これまで瑠夏に声をかけられるのは、真凛にいじめられるときと相場が決まっていたが、瑠夏の後ろに真凛がいないため、いつもと違う気持ちだった。
「ごめんね、いままで」
校門を出ると瑠夏は、立ち止まって頭を下げた。
「ひどいことをしてきたから許してくれるわけないと思うけど」と付け加える。
「ねえ、ひとつだけ教えて」
美紅は瑠夏の目を見つめる。後ろめたさに瑠夏は美紅の目を見続けるのがつらかったが、逸らすことはできなかった。
「なに?」
「わたしの動画ってどうなったの?」
真凛のいじめのひどさは動画にあった。
脅して変な格好をさせて動画を撮る。そして次にはその動画を弱味に更に思い通りにいじめる。
美紅はそれだけが気になってた。
「消したりはしてないから真凛は持ってると思う」
美紅の気になってるのはそこじゃなかった。
「その誰かに見せたりとか……」
「するわけないじゃん。やったら人間見られるのは、真凛だよ」
「あっ」
「わたしもだけど、真凛も映ってるし。それを他の人が見たら、絶対許せないでしょ。なんてひどいことをしてるんだと、停学とか就職取り消しだってなるかもしれないよ」
言われてみればそうだ。
瑠夏はすがるように美紅を見て、手を握った。
「だから、わたしがこんなこと言うの許せないかもしれないけど、わたしが真凛に言われてきつく美紅ちゃんに当たるかもしれないけど、でも、真凛がなにかしてきた時、美紅ちゃんがそう言ってくれたら、真凛ももうやめるかもしれない」
「わたし、真凛ちゃんに言えるかなあ」
美紅は空を見上げた。
帰り道、瑠夏は真凛のわがままに付き合うのが大変という話をずっと話してた。
人の悪口を聞くのは美紅は好きではなかったけれど、それだけ瑠夏も我慢してたんだなあと思うと、美紅はおとなしく耳を傾けた。

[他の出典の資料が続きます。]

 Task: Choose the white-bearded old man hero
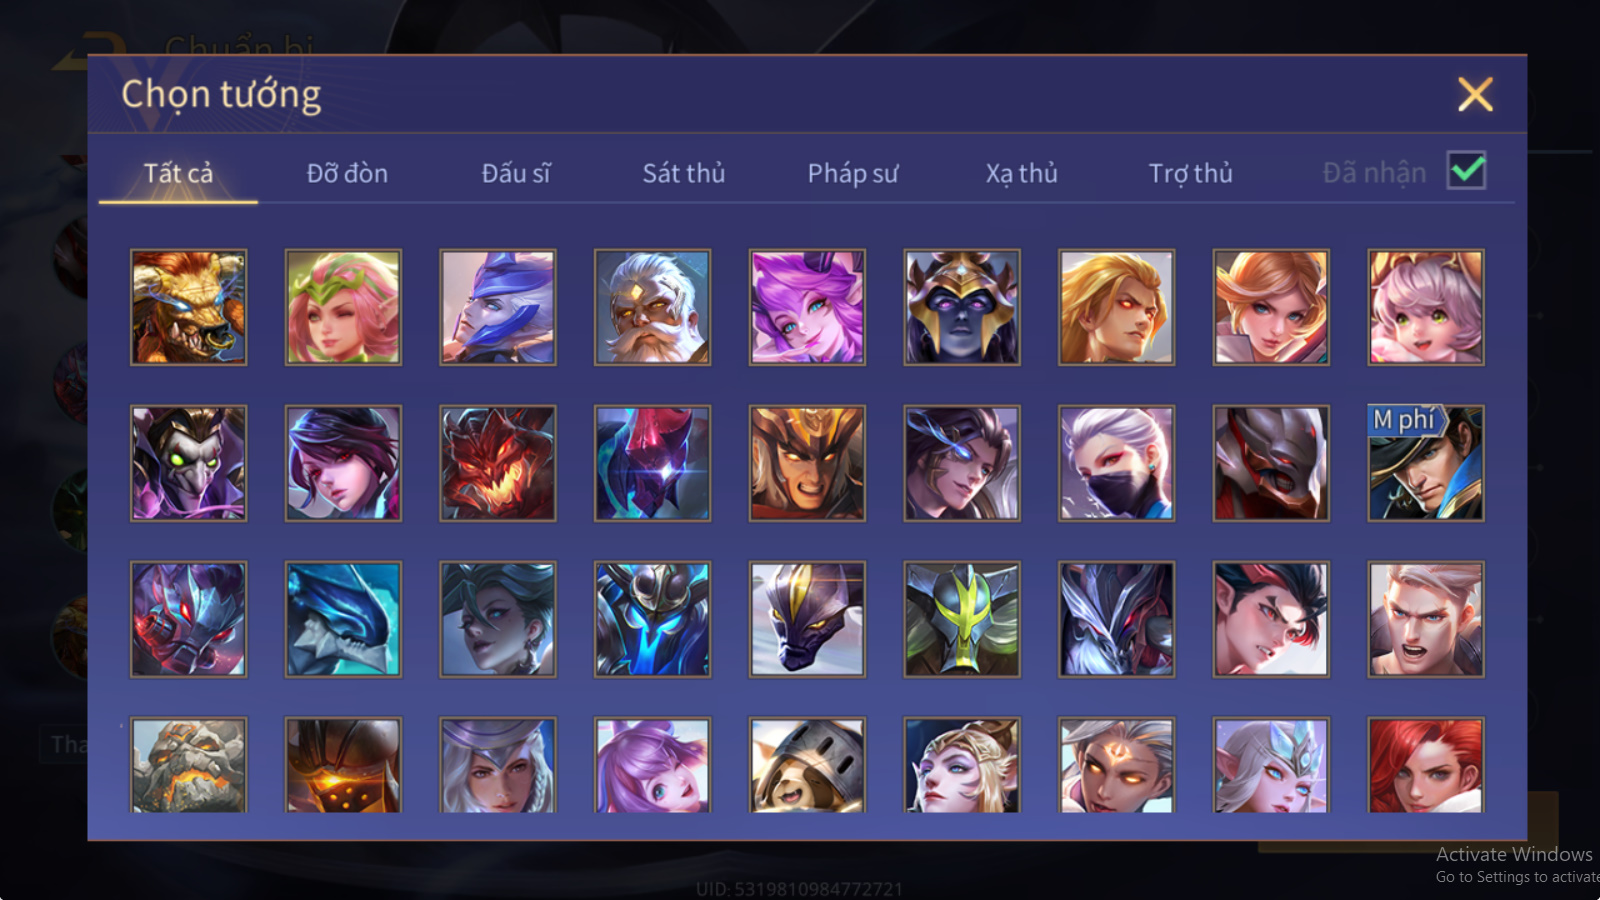(x=652, y=307)
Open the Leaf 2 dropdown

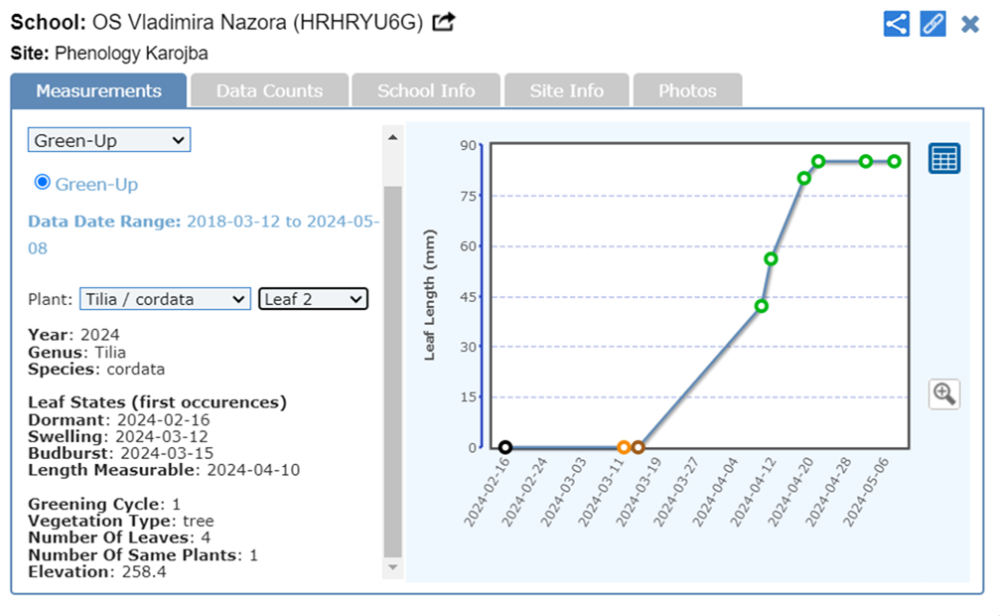tap(313, 299)
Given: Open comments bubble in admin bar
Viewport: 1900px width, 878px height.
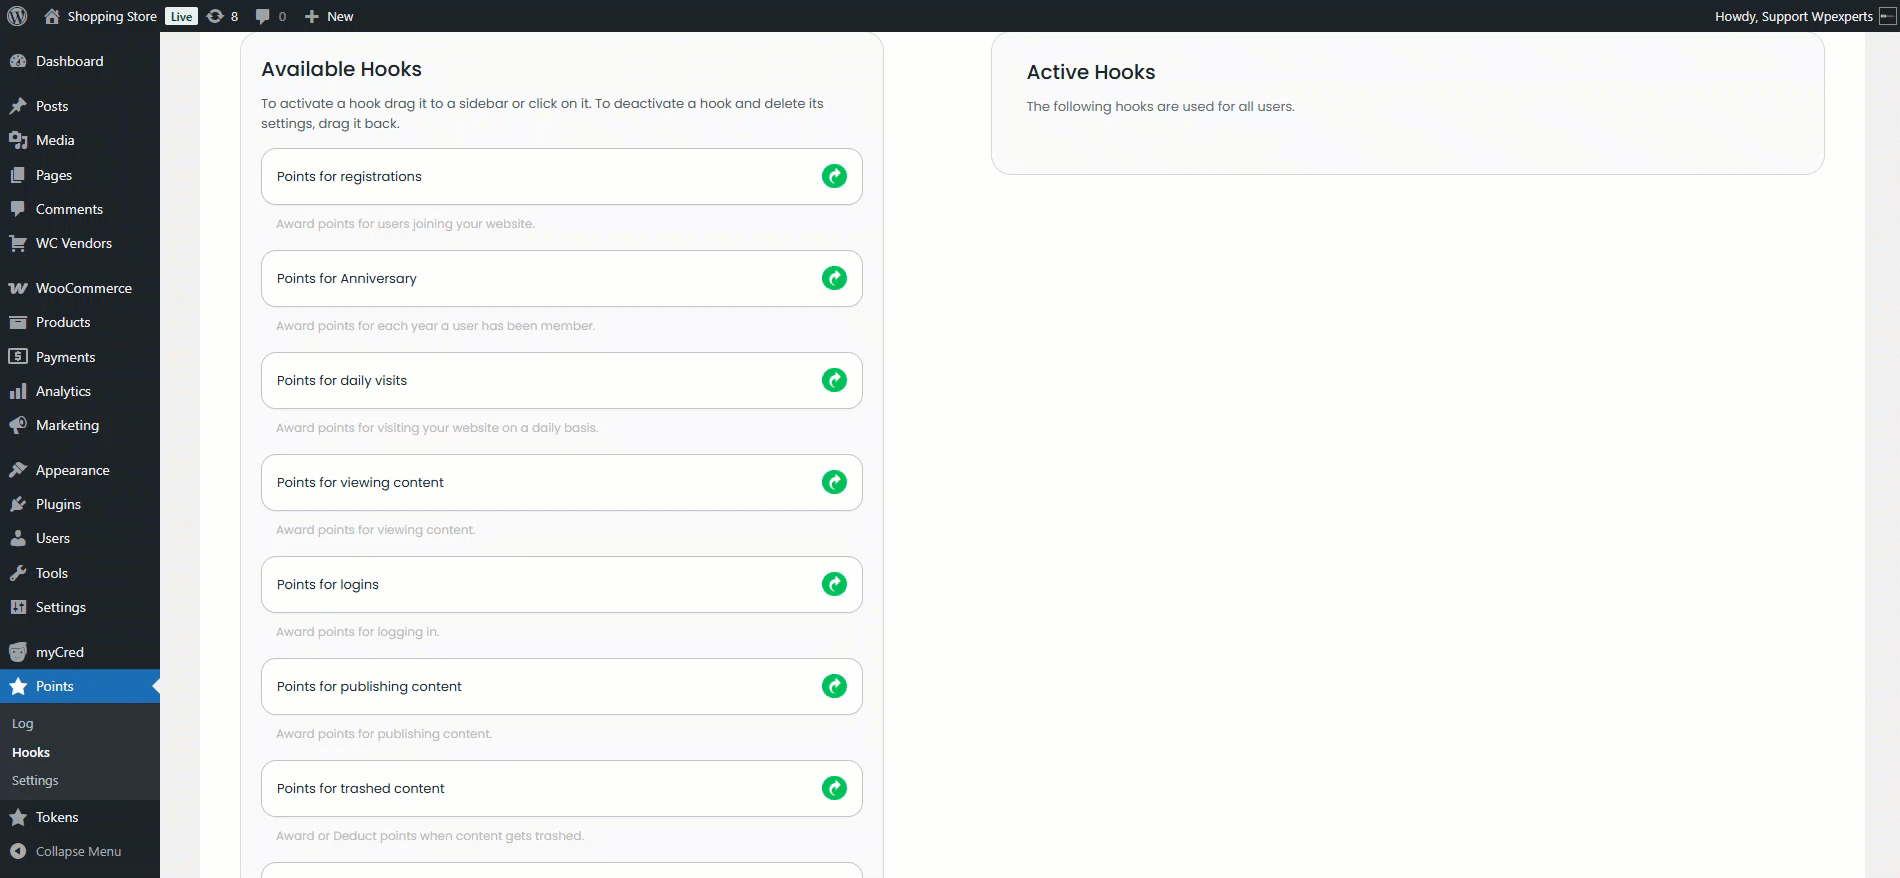Looking at the screenshot, I should click(x=270, y=16).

一昨日、瑠夏に脅された歩道橋が見える。お互いにいやな記憶があるので、歩道橋は渡らず信号を待った。
「昨日、会社にカードを届けてくれてありがとう」
ふいに辛島英也に声をかけられた。
「いま帰り? だいたいぼくはこの時間このあたりを営業してるんで。お友達ですか? こんにちは」
ひとりで辛島はべらべらしゃべる。
美紅は、辛島が瑠夏に気づかなければいいなと思っていた。また瑠夏も辛島に気づかなければいいなと思っていた。
信号が青に変わる。
「それじゃあ失礼します」と美紅は歩き出した。
辛島が「うん。学校は楽しい?」と美紅に訊く。
「おかげさまで楽しくなりました」と美紅は答えて横断歩道を渡った。
渡りながら瑠夏が「親戚のおじさん?」と美紅に訊く。
美紅は「そんなところ」と答えて、瑠夏が一昨日の人と気づいていないことにほっとした。
辛島は満足そうに横断歩道を渡る黒髪の後ろ姿を眺めていた。